A New Data Structure for Cumulative Frequency Tables - AMiner

[Pages:11]SOFTWARE--PRACTICE AND EXPERIENCE, VOL. 24(3), 327?336 (MARCH 1994)

A New Data Structure for Cumulative Frequency Tables

peter m. fenwick

Department of Computer Science, University of Auckland, Private Bag 92019, Auckland, New Zealand (email: p fenwickcs.auckland.ac.nz)

SUMMARY

A new method (the `binary indexed tree') is presented for maintaining the cumulative frequencies which are needed to support dynamic arithmetic data compression. It is based on a decomposition of the cumulative frequencies into portions which parallel the binary representation of the index of the table element (or symbol). The operations to traverse the data structure are based on the binary coding of the index. In comparison with previous methods, the binary indexed tree is faster, using more compact data and simpler code. The access time for all operations is either constant or proportional to the logarithm of the table size. In conjunction with the compact data structure, this makes the new method particularly suitable for large symbol alphabets.

key words: Binary indexed tree Arithmetic coding Cumulative frequencies

INTRODUCTION

A major cost in adaptive arithmetic data compression is the maintenance of the table of cumulative frequencies which is needed in reducing the range for successive symbols. Witten, Neal and Cleary1 ease the problem by providing a move-to-front mapping of the symbols which ensures that the most frequent symbols are kept near the front of the search space. It works well for highly skewed alphabets (which may be expected to compress well) but is much less efficient for more uniform distributions of symbol frequency. Moffat2 describes a tree structure (actually a heap) which provides a linear-time access to all symbols. Jones3 uses splay trees to provide an optimized data structure for handling the frequency tables. The three techniques will be referred to in this paper as MTF, HEAP and SPLAY, respectively. In all cases they attempt to keep frequently used symbols in quickly-referenced positions within the data structure, but at the cost of sometimes extensive data reorganization.
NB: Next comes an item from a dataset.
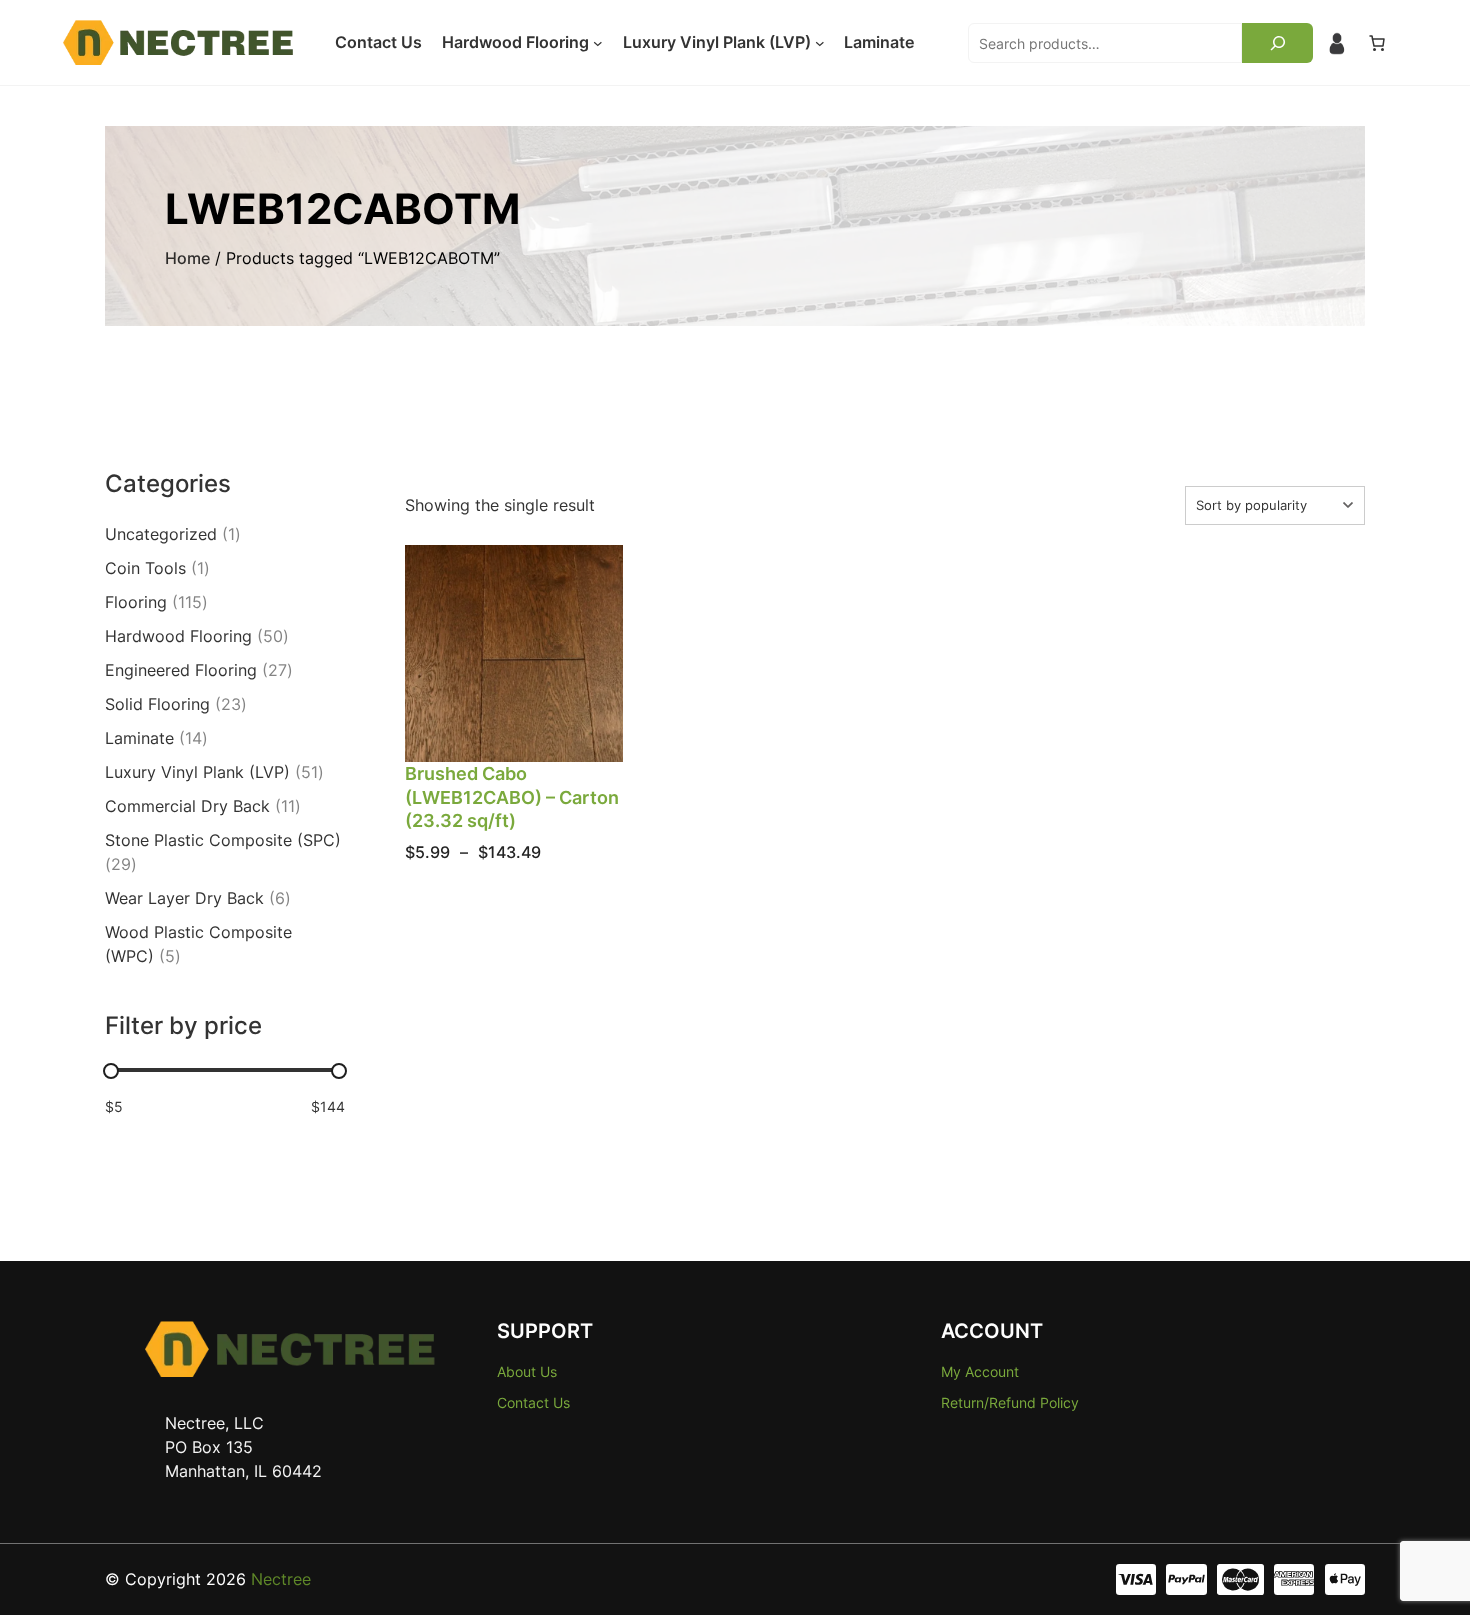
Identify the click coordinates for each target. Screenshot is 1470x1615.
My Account (980, 1371)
This current paper describes a new method which uses only a single array to store the frequencies, but stores them in a carefully chosen pattern to suit a novel search technique whose cost is proportional to the number of 1 bits in the element index. This cost applies to both updating and interrogating the table. In comparison with the other methods it is simple, compact and fast and involves no reorganization or movement of the data.

CCC 0038?0644/94/030327?10 ? 1994 by John Wiley & Sons, Ltd.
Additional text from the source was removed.